AMBOS OS TESTES APRESENTAM 100% DE COBERTURA. O ponto que quero destacar aqui é que, às vezes, tratar a cobertura de testes com tanta importância cria um ambiente de trabalho maçante, onde as pessoas precisam testar até cenários inúteis para atender à meta de cobertura. Isso leva a um comportamento em que as pessoas param de raciocinar e pensar de fato em quais testes são importantes, criando testes apenas para garantir essa meta.

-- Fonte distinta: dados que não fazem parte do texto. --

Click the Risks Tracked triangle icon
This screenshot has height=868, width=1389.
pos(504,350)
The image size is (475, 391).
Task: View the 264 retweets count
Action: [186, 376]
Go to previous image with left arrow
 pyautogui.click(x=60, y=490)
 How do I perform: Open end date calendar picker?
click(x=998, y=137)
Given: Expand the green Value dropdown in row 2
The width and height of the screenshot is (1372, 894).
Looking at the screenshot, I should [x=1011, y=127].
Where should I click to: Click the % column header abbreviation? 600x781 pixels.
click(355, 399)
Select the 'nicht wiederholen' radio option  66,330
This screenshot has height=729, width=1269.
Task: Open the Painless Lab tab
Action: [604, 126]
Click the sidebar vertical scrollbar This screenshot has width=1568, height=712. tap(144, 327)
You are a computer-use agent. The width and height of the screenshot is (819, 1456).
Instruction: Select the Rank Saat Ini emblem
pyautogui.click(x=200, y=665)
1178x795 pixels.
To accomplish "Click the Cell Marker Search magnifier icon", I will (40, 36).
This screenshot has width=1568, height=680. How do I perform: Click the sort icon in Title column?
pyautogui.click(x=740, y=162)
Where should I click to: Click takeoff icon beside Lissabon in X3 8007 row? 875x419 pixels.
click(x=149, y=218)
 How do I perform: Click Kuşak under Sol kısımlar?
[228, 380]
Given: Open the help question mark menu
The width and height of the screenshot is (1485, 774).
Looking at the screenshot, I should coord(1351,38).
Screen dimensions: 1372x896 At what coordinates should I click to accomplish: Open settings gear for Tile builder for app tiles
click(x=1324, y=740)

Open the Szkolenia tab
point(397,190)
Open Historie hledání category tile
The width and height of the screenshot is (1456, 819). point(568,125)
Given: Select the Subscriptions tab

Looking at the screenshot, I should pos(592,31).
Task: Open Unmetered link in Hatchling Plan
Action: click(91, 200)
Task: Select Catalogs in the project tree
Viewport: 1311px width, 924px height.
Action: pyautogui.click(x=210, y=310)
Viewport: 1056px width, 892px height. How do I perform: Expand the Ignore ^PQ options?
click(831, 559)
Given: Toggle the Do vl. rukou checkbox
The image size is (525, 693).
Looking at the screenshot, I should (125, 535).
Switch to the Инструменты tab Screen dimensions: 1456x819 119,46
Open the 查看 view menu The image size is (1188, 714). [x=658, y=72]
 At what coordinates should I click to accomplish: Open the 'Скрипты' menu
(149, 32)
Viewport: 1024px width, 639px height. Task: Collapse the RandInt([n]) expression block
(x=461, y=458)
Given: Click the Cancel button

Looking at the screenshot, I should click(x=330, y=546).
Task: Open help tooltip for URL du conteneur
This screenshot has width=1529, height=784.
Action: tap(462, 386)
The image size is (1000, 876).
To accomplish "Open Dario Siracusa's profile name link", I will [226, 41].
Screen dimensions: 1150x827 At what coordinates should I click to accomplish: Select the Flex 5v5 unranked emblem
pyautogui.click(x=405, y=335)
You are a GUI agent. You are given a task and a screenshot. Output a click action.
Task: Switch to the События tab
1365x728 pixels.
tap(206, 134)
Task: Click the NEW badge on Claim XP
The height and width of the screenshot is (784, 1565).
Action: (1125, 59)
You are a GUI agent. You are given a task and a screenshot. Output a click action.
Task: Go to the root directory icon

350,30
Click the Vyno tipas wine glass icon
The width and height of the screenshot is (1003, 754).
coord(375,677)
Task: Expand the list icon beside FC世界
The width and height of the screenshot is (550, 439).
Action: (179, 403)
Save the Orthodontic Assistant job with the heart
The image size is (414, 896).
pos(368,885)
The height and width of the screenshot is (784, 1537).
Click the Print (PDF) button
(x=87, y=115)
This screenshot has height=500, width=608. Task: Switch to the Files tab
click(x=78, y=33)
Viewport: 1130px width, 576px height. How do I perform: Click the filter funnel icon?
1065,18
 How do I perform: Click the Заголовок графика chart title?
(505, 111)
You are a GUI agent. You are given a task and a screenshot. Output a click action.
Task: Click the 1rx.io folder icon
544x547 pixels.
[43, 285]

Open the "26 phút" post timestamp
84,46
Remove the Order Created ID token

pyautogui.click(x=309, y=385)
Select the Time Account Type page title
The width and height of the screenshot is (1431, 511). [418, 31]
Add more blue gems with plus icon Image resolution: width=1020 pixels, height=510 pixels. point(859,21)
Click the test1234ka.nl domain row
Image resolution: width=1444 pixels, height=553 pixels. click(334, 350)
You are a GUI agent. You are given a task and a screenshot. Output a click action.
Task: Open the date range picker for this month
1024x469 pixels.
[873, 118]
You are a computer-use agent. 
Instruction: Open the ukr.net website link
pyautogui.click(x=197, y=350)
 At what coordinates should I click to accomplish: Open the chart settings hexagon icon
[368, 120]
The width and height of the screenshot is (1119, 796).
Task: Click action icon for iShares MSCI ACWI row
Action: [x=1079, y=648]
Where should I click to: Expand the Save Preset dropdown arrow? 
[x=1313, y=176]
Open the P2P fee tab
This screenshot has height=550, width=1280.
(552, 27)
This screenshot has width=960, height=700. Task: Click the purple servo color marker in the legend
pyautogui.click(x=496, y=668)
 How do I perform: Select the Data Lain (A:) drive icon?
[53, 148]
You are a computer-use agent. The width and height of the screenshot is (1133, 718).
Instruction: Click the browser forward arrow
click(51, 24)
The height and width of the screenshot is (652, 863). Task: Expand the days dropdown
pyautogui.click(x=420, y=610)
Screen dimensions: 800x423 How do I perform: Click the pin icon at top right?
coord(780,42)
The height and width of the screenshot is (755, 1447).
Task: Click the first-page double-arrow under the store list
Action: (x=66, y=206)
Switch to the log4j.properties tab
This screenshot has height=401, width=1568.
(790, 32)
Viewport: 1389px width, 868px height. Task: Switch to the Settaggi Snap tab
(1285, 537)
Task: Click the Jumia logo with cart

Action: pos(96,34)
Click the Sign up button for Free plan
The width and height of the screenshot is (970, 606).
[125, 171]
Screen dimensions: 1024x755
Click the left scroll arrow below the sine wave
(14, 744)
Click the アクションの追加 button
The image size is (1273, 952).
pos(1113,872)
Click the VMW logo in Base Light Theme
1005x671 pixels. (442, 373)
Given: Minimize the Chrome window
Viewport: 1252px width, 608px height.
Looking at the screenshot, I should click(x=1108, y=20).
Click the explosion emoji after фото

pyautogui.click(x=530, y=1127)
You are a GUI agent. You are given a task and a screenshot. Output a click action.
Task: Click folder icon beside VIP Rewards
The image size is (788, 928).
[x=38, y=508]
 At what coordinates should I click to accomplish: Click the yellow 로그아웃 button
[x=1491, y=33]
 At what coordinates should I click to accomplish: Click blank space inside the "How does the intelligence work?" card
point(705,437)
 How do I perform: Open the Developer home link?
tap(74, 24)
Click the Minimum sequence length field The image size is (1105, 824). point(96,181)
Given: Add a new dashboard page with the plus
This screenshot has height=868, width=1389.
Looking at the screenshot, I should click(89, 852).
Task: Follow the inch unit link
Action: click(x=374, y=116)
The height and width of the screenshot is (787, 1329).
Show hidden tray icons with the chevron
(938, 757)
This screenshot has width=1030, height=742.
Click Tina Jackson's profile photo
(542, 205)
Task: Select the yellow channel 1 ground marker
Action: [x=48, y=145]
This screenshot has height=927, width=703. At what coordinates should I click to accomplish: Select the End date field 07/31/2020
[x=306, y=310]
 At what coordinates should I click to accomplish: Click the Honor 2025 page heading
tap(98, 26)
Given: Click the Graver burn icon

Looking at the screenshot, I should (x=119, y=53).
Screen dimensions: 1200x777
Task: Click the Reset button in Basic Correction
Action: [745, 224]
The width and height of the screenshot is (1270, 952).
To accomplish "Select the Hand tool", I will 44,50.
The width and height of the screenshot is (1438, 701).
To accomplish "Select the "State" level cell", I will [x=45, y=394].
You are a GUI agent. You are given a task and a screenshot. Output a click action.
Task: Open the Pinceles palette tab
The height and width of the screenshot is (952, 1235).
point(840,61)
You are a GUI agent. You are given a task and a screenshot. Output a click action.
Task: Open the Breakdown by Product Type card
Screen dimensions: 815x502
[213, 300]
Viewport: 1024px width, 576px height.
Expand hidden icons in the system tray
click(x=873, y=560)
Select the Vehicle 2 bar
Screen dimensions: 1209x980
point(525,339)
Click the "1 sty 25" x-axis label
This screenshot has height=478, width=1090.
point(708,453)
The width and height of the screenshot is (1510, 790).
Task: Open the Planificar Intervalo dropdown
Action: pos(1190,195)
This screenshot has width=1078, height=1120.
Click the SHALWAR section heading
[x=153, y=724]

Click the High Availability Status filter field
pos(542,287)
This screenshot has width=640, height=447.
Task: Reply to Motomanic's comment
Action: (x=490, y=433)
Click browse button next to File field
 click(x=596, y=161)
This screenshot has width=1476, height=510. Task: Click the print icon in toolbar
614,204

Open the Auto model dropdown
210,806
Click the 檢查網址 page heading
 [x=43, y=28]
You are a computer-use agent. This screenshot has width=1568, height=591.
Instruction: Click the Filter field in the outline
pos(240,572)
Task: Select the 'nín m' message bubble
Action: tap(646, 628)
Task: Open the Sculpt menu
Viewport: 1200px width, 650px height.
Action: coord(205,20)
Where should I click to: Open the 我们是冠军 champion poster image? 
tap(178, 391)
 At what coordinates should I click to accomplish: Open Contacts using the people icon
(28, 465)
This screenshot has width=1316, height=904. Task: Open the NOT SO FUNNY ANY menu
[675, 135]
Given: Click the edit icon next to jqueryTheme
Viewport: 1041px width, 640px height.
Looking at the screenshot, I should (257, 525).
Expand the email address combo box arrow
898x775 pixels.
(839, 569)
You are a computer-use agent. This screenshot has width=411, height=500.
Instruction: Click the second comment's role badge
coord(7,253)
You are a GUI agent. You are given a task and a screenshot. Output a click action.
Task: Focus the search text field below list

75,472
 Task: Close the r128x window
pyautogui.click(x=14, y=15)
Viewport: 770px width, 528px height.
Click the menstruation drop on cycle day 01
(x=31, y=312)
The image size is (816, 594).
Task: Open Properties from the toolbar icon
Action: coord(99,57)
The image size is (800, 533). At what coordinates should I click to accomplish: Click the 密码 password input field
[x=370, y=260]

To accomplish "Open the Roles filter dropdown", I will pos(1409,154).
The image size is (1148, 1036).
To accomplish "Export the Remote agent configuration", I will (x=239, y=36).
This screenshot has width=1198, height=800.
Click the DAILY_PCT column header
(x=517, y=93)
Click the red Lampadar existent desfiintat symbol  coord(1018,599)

Muitas vezes, a meta de cobertura de 100% é vista como um tabu, fazendo com que se testem até métodos sem importância, apenas para que as ferramentas indiquem 100% de cobertura. Esse tipo de pensamento pode causar sérios problemas, pois as pessoas deixam de considerar os casos de teste realmente importantes e acabam negligenciando cenários críticos.
Para concluir, é importante refletir sobre como podemos melhorar a qualidade dos nossos testes, em vez de focar na cobertura, uma métrica que não indica nada de concreto.
Acredito que testes estão intrinsecamente ligados à cultura, responsabilidade e ao dia a dia do desenvolvedor. Eles devem ser encarados como uma prática contínua e aprimorada constantemente, e não apenas uma meta numérica a ser atingida.
Espero que este artigo tenha sido útil para uma reflexão. Agradeço por dedicar seu tempo para ler e espero ter contribuído de alguma forma para o seu conhecimento. Fique à vontade para compartilhar suas opiniões nos comentários e continuar essa conversa. Até a próxima!